To get a little deeper in the weeds, we’re also going to repeatedly make use of a property of the Singular Value Decomposition that will be very handy for this section and the next section:

For more technical and generalized details on how svd works, or for explicit proofs, we would recommend a Linear Algebra textbook such as Axler or Trefethen1997. We’ll look at the svd with a bit more detail here in the specific case where you start with a matrix which is square, symmetric, and has real singular values. You can see this fact by noting that if \(X\) is symmetric with the eigendecomposition \((Q, \Lambda)\), then:

\[\begin{align*} X = Q\Lambda Q^\top &= \sum_{i = 1}^n \vec q_i \lambda_i \vec q_i^\top = \sum_{i = 1}^n \vec q_i |\lambda_i|\sign(\lambda_i) \vec q_i^\top. \end{align*}\]

This looks really similar to the equation we saw above for the singular value decomposition, and in fact it shows us something really interesting: a singular value decomposition almost gives us an eigendecomposition of \(X\). If we were to take the left singular vectors \(\vec u_i = \vec q_i\), the singular values \(|\lambda_i|\), and the right singular vectors \(\vec v_i = \sign(\lambda_i) \vec q_i\), we have a singular value decomposition of \(X\). Likewise, (somewhat more interestingly), if we have a singular value decomposition of \(X\) as \((U, \Sigma, V)\), then the columns of \(U\) are also eigenvectors of \(X\).

The symmetric Laplacian left/right singular vector equivalence#

Next, we’ll see that the left and right singular vectors are equivalent for the Laplacian of the diagonally-augmented adjacency matrix for the non-zero singular values (which in this case, is all of them, as \(L\) is positive definite). We take a look at the columns of \(U\) and \(V\), as well as their difference. We will quantify the difference between the first four columns of \(U\) and \(V\) using the Frobenius norm of the difference between them. This quantity, abbreviated \(||U - V||_F\), has a value greater than \(0\) if the two matrices have any entries not in common:

diff = np.linalg.norm(U - Vt.transpose())
print(np.linalg.eigvals(L))
print(s)

[ 1.          0.67458987  0.21337895  0.18851716  0.15410462  0.11674234
 -0.37030786 -0.35020252 -0.32866122 -0.2711415  -0.24919356 -0.21174216
 -0.16502093 -0.15438362 -0.12292021  0.02157577  0.00729992 -0.02987015
 -0.06635255 -0.05641237]
[1.         0.67458987 0.37030786 0.35020252 0.32866122 0.2711415
 0.24919356 0.21337895 0.21174216 0.18851716 0.16502093 0.15438362
 0.15410462 0.12292021 0.11674234 0.06635255 0.05641237 0.02987015
 0.02157577 0.00729992]

fig, axs = plt.subplots(1, 3, figsize=(10, 6))

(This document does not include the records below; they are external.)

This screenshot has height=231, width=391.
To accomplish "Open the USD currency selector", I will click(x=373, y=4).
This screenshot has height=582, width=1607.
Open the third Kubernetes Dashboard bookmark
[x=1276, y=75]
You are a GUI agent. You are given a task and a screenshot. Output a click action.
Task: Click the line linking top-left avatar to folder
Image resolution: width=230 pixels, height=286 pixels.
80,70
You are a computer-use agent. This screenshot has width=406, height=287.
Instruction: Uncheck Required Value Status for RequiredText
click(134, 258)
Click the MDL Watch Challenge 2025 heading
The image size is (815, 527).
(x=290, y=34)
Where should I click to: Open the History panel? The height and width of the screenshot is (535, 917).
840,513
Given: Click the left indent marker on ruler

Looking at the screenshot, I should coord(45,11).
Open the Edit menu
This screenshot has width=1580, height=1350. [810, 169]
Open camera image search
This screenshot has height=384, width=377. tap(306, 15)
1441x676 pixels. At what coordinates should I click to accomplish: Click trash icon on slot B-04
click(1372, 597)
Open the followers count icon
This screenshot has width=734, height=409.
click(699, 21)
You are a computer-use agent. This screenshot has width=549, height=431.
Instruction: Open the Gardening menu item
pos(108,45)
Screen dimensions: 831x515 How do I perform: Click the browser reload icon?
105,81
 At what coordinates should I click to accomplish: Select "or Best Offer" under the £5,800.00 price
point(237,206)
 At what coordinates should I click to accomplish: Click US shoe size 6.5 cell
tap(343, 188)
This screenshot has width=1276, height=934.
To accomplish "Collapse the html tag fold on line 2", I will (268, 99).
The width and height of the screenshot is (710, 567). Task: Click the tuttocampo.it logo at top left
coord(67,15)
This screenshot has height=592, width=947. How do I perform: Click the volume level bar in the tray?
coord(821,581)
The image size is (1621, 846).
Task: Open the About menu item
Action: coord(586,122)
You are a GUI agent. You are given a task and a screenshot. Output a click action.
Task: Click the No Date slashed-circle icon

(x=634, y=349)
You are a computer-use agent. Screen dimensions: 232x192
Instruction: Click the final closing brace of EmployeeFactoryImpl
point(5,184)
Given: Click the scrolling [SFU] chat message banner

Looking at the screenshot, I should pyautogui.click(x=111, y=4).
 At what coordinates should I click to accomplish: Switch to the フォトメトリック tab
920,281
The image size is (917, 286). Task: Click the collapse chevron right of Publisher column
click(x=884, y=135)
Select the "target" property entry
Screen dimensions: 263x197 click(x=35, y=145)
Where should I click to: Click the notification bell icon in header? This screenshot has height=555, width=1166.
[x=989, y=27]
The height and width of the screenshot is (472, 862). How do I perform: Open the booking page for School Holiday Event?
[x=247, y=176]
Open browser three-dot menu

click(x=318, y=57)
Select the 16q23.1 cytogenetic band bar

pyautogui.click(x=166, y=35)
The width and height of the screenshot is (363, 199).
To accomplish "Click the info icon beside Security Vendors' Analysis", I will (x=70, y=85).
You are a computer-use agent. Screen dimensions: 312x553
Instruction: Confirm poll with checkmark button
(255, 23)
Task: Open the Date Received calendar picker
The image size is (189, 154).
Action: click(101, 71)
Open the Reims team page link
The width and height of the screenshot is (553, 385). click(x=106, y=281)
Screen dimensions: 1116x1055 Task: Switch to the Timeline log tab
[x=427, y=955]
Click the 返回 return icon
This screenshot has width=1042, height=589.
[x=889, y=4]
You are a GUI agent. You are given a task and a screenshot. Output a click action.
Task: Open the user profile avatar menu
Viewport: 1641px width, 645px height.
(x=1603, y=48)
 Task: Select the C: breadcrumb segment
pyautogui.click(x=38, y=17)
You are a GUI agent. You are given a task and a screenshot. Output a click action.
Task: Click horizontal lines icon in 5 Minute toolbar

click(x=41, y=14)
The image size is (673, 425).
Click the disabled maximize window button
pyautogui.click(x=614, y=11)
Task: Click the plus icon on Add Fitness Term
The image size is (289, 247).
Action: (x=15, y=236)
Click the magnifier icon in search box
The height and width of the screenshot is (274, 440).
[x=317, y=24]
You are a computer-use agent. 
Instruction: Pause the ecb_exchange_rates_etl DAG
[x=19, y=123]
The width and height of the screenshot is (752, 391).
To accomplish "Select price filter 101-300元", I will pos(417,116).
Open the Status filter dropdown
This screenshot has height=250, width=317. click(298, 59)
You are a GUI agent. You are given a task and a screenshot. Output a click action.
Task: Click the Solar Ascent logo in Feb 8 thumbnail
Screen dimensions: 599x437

cbar_ax = fig.add_axes([.91, .3, .03, .4])
vmin, vmax = np.min(np.hstack([U, Vt])), np.max(np.hstack([U, Vt]))

mtxs = [np.abs(U), np.abs(Vt).transpose(), U - Vt.transpose()]
title = ["Columns of U", "Columns of V", "first two columns of U - V, diff = {:.2f}".format(diff)]
for i, ax in enumerate(axs.flat):
    sns.heatmap(mtxs[i], cbar=i == 0, vmin=vmin, vmax=vmax, ax=ax,
           cbar_ax = None if i else cbar_ax, cmap=GraphColormap("sequential").color)
    ax.set_title(title[i])
    ax.set_xticks([]); ax.set_yticks([])

You can approximate your symmetric Laplacian by only summing a few of the low-rank matrices#

Your expression has simplified down a little bit, but we aren’t quite finished. If the Laplacian \(L\) has the singular value decomposition with matrix \(U\), \(\Sigma\), and \(V\), then you could express \(L\) as:

\[\begin{align*} L &= \sum_{i = 1}^n \sigma_i \vec u_i \vec v_i^\top \end{align*}\]

But wait, we know that some of these singular vectors are just redundant: their singular value is zero! And for all of the other left and right singular vectors, you knew that the corresponding singular vectors were exactly equivalent So this means that, if the first \(K\) singular values are non-zero, that:

\[\begin{align*} L &= \sum_{i = 1}^K \sigma_i\vec u_i \vec u_i^\top \end{align*}\]

For each term in this sum, remember we said that you had a rank \(1\) matrix whose columns are multiples of \(\vec u_i\) (where the exact multiplicative factor was given by \(\vec v_i\), but now is also given by \(\vec u_i\) since \(\vec u_i = \vec v_i\) for these vectors with non-zero singular values) weighted by \(\sigma_i\). What do we mean by weighted here?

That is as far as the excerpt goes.